An Efficient and Streaming Audio Visual Active Speaker Detection System

TL;DR

This paper introduces a method to limit the number of future context frames utilized by the ASD model, and proposes a more stringent constraint that limits the total number of past frames the model can access during inference, to tackle the persistent memory issues associated with running streaming ASD systems.

Abstract

This paper delves into the challenging task of Active Speaker Detection (ASD), where the system needs to determine in real-time whether a person is speaking or not in a series of video frames. While previous works have made significant strides in improving network architectures and learning effective representations for ASD, a critical gap exists in the exploration of real-time system deployment. Existing models often suffer from high latency and memory usage, rendering them impractical for immediate applications. To bridge this gap, we present two scenarios that address the key challenges posed by real-time constraints. First, we introduce a method to limit the number of future context frames utilized by the ASD model. By doing so, we alleviate the need for processing the entire sequence of future frames before a decision is made, significantly reducing latency. Second, we propose a more stringent constraint that limits the total number of past frames the model can access during inference. This tackles the persistent memory issues associated with running streaming ASD systems. Beyond these theoretical frameworks, we conduct extensive experiments to validate our approach. Our results demonstrate that constrained transformer models can achieve performance comparable to or even better than state-of-the-art recurrent models, such as uni-directional GRUs, with a significantly reduced number of context frames. Moreover, we shed light on the temporal memory requirements of ASD systems, revealing that larger past context has a more profound impact on accuracy than future context. When profiling on a CPU we find that our efficient architecture is memory bound by the amount of past context it can use and that the compute cost is negligible as compared to the memory cost.
Paper Structure (8 sections, 4 equations, 4 figures, 1 table)
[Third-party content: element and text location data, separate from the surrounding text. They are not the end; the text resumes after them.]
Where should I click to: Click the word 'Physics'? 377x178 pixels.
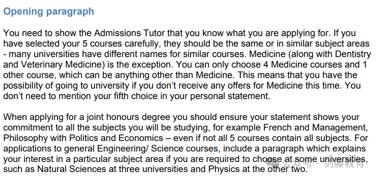point(224,170)
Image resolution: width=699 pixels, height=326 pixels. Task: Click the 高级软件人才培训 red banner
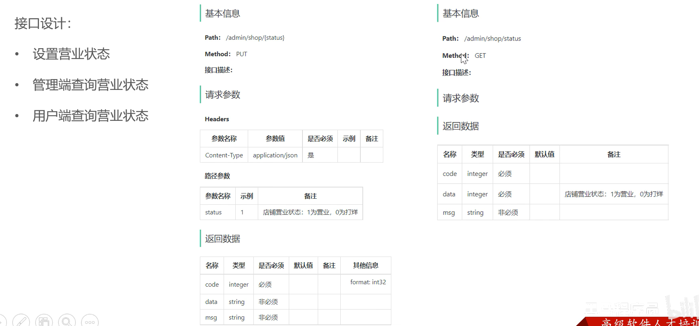[648, 322]
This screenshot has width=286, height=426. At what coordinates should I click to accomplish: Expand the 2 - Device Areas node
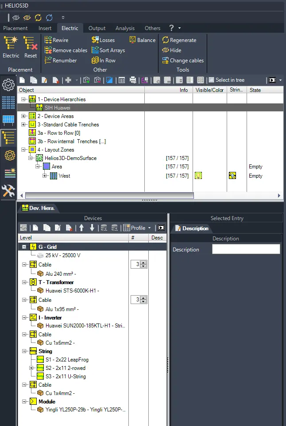click(x=24, y=116)
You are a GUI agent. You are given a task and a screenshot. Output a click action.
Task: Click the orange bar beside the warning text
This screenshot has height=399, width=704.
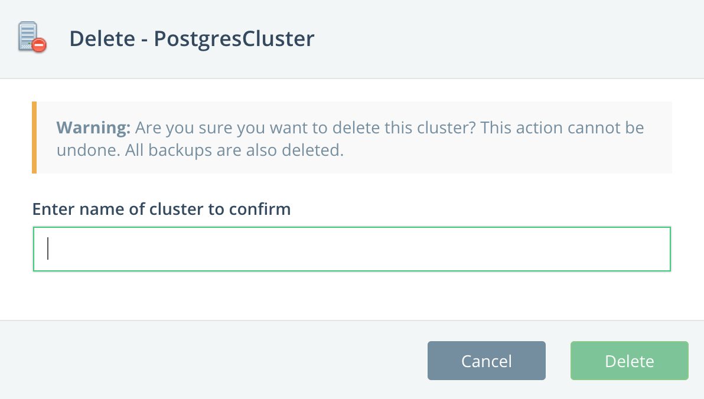35,138
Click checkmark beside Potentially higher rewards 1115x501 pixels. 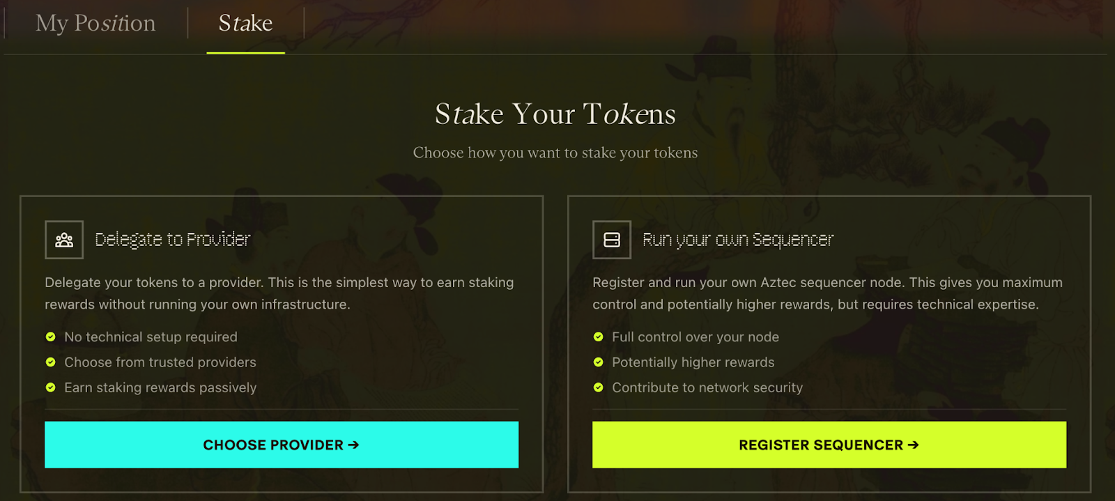tap(599, 362)
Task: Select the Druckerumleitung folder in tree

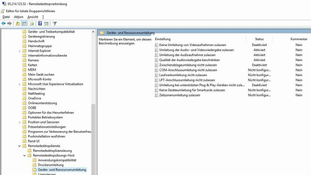Action: (51, 165)
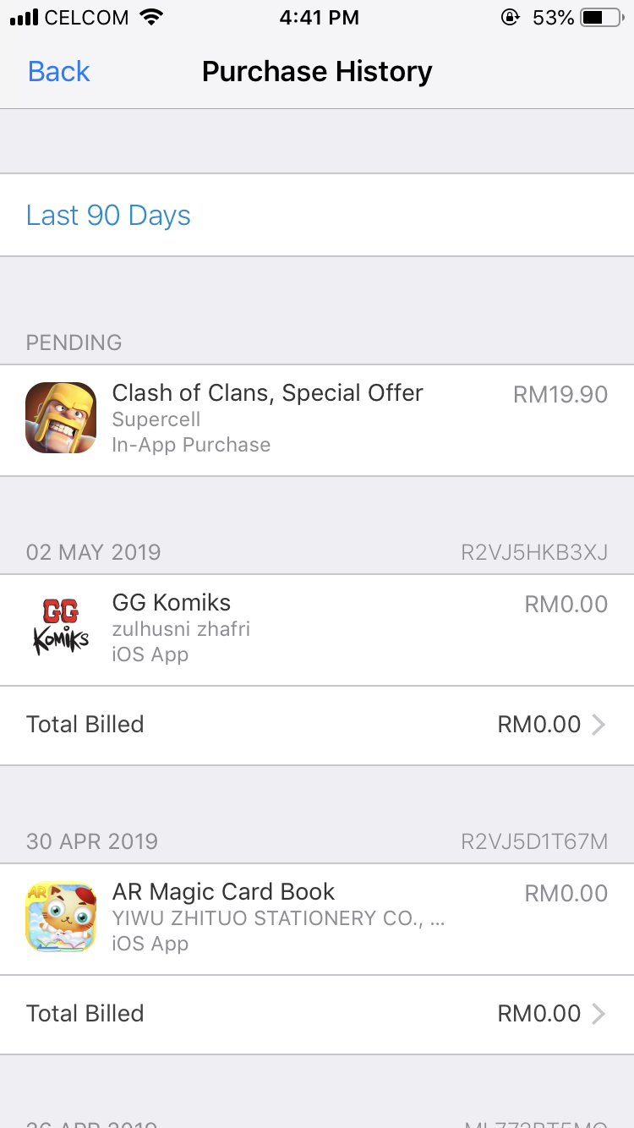Tap the battery icon in status bar

coord(604,17)
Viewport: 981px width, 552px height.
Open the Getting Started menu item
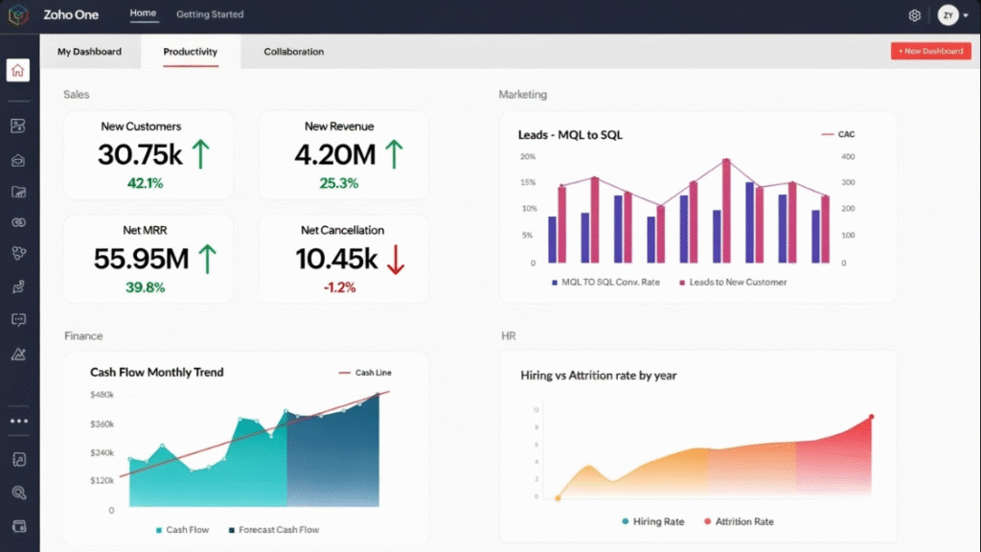[x=209, y=14]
This paper contains 8 sections, 4 equations, 4 figures, 1 table.

Figures (4)

  • Figure 1: a: Visual Encoder Block (note the padding change in blue), b: Visual / Audio Encoder, c: Full model architecture at train time
  • Figure 2: Constrained mask for transformer encoder to limit the future context used by the model for predicting one label.
  • Figure 3: Constrained mask for transformer encoder to limit the past and future context used by the model for predicting one label.
  • Figure 4: Latency (future context frames) vs memory (past context frames) trade-off on accuracy (mAP%). In this contour plot, the color of each data point (X,Y) indicates the mAP value corresponding to (memory=X, latency=Y). The mAP remains constant along each level curve, with the slope of these curves in different regions revealing which variable exerts greater influence. In areas where level curves are horizontal, future context primarily affects accuracy. Conversely, vertical level curves signify the dominant impact of past context.